Two are probabilistic: the Bayes classifier and logistic regression.
How many of these classification algorithms are non-probabilistic?
Two are non-probabilistic: K-nearest neighbors and Support Vector Machines.
What is the key difference between the Bayes classifier and logistic regression in modeling?
The Bayes classifier models each class separately and uses Bayes rule, whereas logistic regression directly models the probability P(tnew = k|xnew).
Why can’t we simply use a linear function like w^T x as a probability?
Because w^T x is unbounded and can produce values outside the range [0, 1].
What is the ‘squashing’ function used in logistic regression for binary classification?
It is the sigmoid function h(w^T x) = 1 / (1 + exp(-w^T x)).
What is the probability output for the negative class (t=0) in logistic regression?
It is 1 - h(w^T x) = exp(-w^T x) / (1 + exp(-w^T x)).
Why do we use the likelihood p(t|X, w) in logistic regression?
To measure how well the parameters w predict the observed binary labels t given the training data X.
What is the form of the likelihood p(t|X, w) for logistic regression?
The product over all observations: ∏( h(w^T x_n) ) for t_n=1 and ∏(1 - h(w^T x_n)) for t_n=0.
What is the Cross Entropy (negative log-likelihood) in logistic regression?
J(w) = -Σ[t_n log(h(w^T x_n)) + (1 - t_n) log(1 - h(w^T x_n))].
How do we find the parameters w that minimize the Cross Entropy?
By setting the gradient of J(w) to zero or using an iterative method like Gradient Descent.
Why is the Cross Entropy in logistic regression convex in w?
Because the sigmoid function is log-concave in certain ranges, and combining it into the Cross Entropy yields a convex function with respect to w.
What is the main idea behind multiclass classification in logistic regression?
Use the softmax function to model P(tn=k|xn) across K classes.
How are labels represented in multiclass logistic regression?
Using a one-hot encoding vector, where each class corresponds to a 1 in one dimension and 0 in others.
What is the softmax function for class k in multiclass logistic regression?
P(tn=k|xn) = exp(-w^(k) x_n) / Σ( exp(-w^(ℓ) x_n) ) for ℓ = 1..K.
What is the Cross Entropy loss for multiclass logistic regression?
J = -Σ_ n Σ_ k [ t_n,k log( exp(-w^(k) x_n) / Σ_ℓ exp(-w^(ℓ) x_n ) ) ].

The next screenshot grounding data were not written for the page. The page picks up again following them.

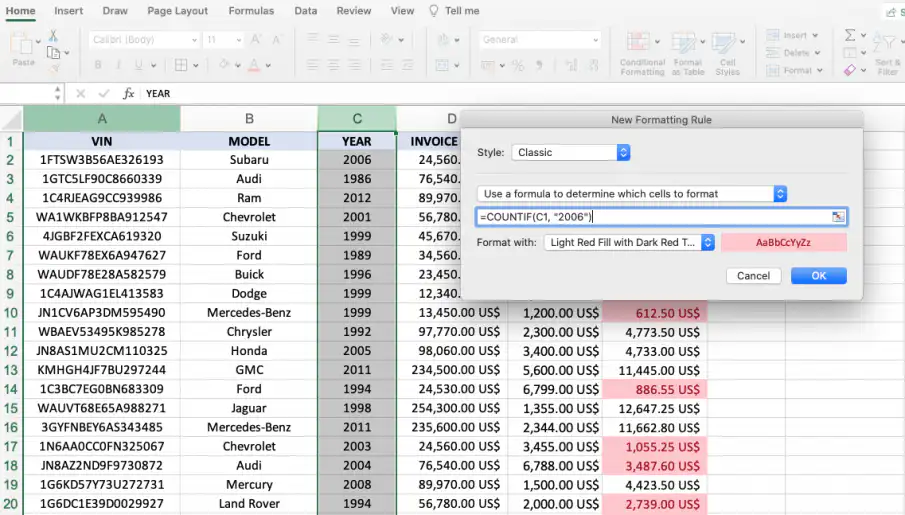The width and height of the screenshot is (905, 515).
Task: Toggle Bold formatting button
Action: tap(98, 65)
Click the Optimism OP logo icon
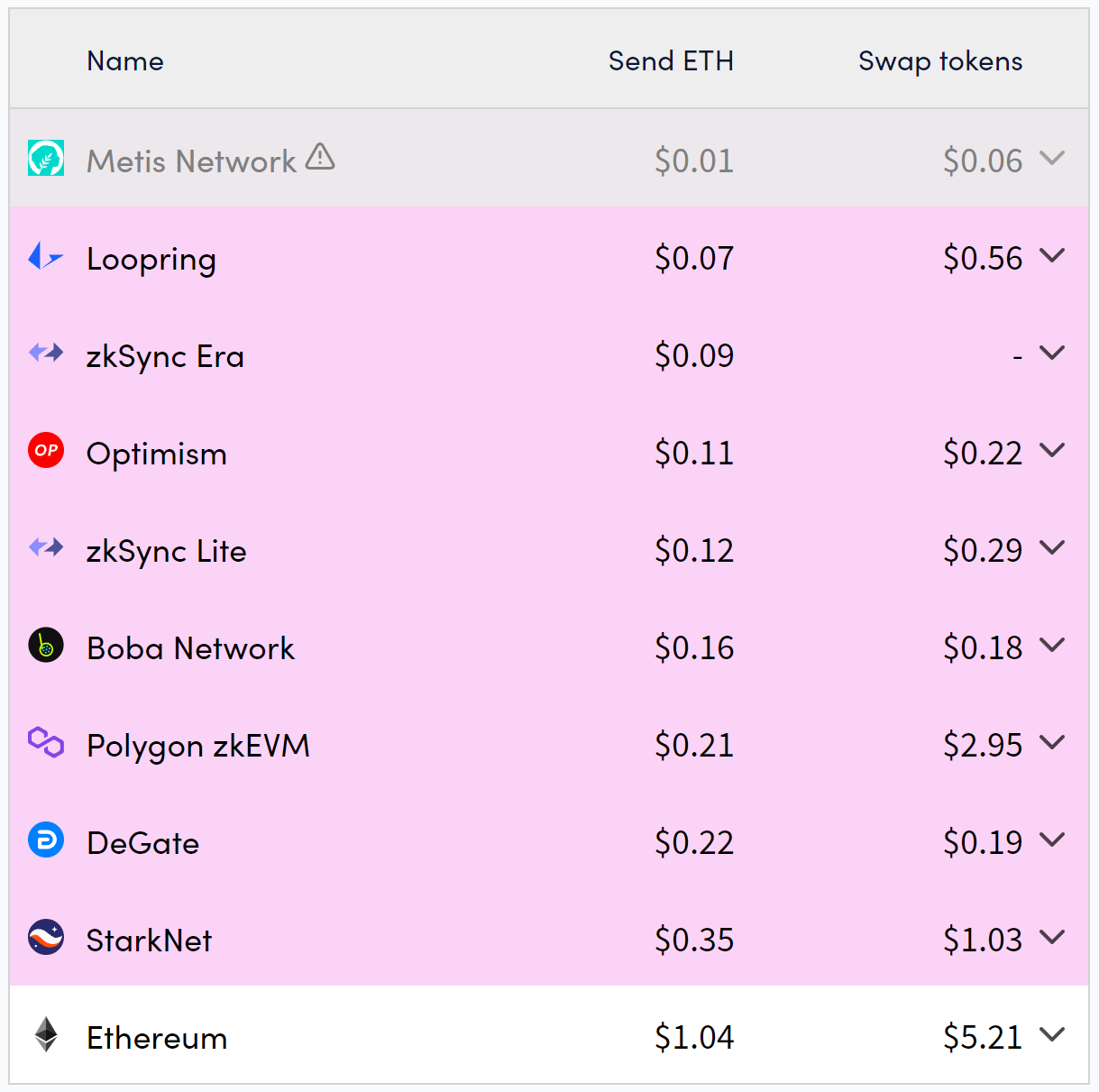This screenshot has width=1099, height=1092. (x=46, y=450)
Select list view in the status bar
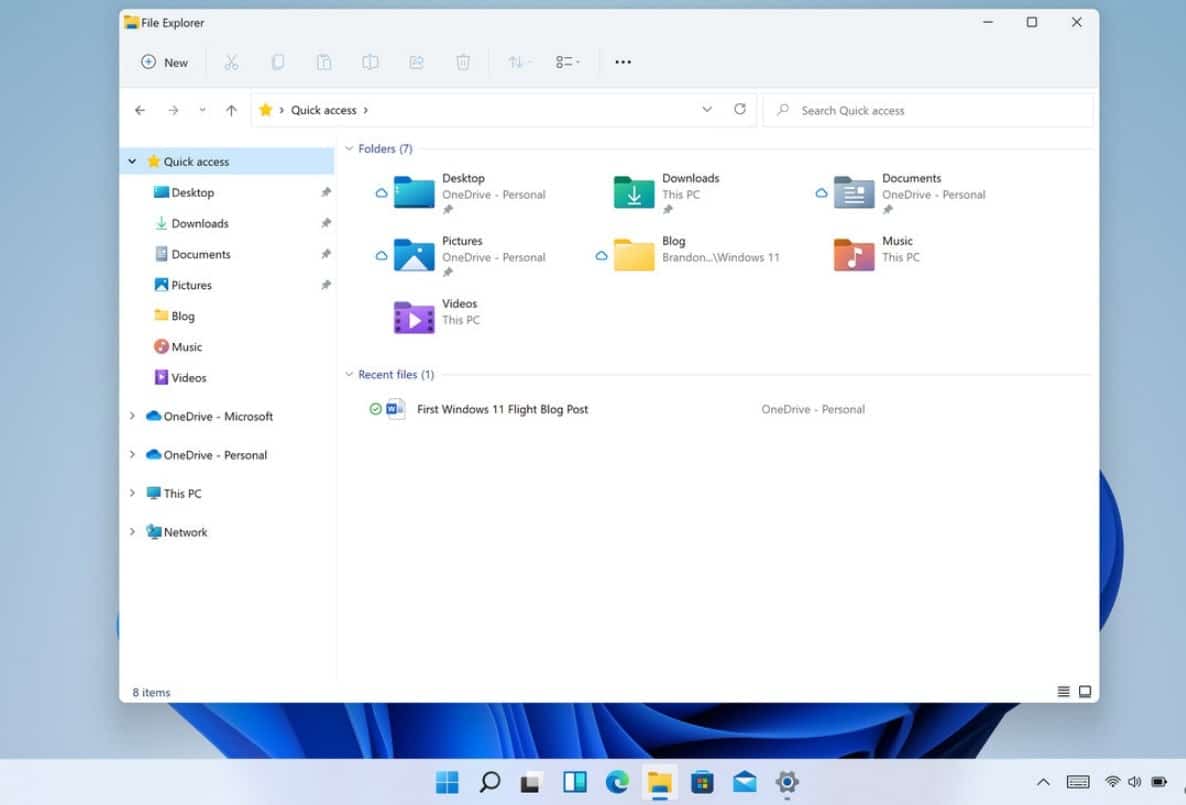1186x805 pixels. pyautogui.click(x=1063, y=691)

How do we compute the gradient of the multiclass Cross Entropy loss w.r.t w^(k)?
∂J/∂w^(k)_j = -Σ_n [ t_n,k - ( exp(-w^(k)x_n)/Σ_ℓ exp(-w^(ℓ)x_n) ) ] x_n,j.
What is Bayesian logistic regression trying to achieve?
It places a prior on w, defines a likelihood, and seeks the posterior p(w|X,t) to make predictive distributions.
Why is there no closed-form solution for the posterior in Bayesian logistic regression?
Because the likelihood (sigmoid-based) is not conjugate to the Gaussian prior, making the integral intractable.
What is the MAP (Maximum A Posteriori) estimate in Bayesian logistic regression?
It is the w that maximizes p(w|X,t), which is equivalent to maximizing the product of the likelihood and the prior.
Why do we often use numerical optimization for MAP in logistic regression?
Because we cannot solve ∂J/∂w = 0 analytically for logistic regression with a prior, so we rely on iterative methods like Gradient Ascent or Newton-Raphson.
What is the geometric interpretation of the decision boundary in logistic regression?
It is the set of x where w^T x = 0, which corresponds to P(t=1|x)=0.5.
What does the Laplace approximation do in Bayesian logistic regression?
It approximates the posterior p(w|X,t) with a Gaussian N(µ,Σ) centered at the mode of the posterior.
How do we choose µ and Σ in the Laplace approximation?
µ is the MAP estimate, and Σ^(-1) is the negative Hessian of the log posterior evaluated at the MAP.